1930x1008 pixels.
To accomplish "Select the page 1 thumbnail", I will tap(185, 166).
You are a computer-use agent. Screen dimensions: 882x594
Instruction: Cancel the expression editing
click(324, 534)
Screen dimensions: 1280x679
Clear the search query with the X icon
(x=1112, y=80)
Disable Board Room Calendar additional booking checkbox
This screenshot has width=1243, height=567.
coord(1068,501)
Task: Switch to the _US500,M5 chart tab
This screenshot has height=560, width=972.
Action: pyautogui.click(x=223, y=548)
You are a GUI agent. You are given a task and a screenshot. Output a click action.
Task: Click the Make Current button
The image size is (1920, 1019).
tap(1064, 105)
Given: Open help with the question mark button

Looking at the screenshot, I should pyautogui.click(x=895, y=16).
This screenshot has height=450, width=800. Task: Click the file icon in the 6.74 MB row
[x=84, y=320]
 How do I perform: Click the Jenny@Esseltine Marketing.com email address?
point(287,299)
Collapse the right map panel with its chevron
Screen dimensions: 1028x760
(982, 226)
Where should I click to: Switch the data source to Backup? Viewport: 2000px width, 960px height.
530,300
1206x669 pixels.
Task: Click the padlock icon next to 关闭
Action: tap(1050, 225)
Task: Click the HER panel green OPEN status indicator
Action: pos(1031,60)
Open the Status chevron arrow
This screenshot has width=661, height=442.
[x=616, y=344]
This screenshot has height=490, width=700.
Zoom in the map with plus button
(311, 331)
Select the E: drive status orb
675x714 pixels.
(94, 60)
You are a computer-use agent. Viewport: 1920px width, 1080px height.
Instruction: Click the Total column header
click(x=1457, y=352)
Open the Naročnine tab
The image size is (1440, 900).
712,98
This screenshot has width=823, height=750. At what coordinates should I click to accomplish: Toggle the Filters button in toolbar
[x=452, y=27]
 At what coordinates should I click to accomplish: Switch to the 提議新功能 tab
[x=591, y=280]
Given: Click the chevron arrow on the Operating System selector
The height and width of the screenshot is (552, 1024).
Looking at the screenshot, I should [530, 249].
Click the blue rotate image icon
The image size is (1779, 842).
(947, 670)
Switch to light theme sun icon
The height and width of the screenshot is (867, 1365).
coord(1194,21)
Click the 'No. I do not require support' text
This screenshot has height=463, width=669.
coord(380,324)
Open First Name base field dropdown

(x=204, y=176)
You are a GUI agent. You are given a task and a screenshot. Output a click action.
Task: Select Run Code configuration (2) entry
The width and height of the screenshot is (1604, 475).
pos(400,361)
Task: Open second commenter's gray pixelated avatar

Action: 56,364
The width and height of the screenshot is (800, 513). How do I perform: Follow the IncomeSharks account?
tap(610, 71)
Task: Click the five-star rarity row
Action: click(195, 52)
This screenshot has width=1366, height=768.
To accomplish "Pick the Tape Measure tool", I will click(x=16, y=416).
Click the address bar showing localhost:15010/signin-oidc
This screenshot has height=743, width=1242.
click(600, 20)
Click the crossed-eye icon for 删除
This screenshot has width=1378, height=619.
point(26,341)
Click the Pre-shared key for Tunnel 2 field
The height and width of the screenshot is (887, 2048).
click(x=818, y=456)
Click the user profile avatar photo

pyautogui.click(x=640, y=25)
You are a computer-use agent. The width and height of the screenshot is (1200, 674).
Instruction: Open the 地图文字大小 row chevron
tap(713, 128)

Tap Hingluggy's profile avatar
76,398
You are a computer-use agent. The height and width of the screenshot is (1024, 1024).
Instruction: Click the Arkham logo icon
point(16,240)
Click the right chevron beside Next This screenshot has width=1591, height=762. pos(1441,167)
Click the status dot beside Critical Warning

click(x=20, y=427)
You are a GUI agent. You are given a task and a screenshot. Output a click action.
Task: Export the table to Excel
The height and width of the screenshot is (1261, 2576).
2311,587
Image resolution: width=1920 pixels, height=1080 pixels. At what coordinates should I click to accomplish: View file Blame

Instruction: Reproduce the part that opens with the line containing "Open the Naročnine tab" and closes with the line containing "[x=452, y=27]", both ends included. Add 36 to every coordinate in the answers and keep all other lines unchanged.

Written answer:
Open the Naročnine tab
The image size is (1440, 900).
748,134
This screenshot has width=823, height=750. At what coordinates should I click to accomplish: Toggle the Filters button in toolbar
[x=488, y=63]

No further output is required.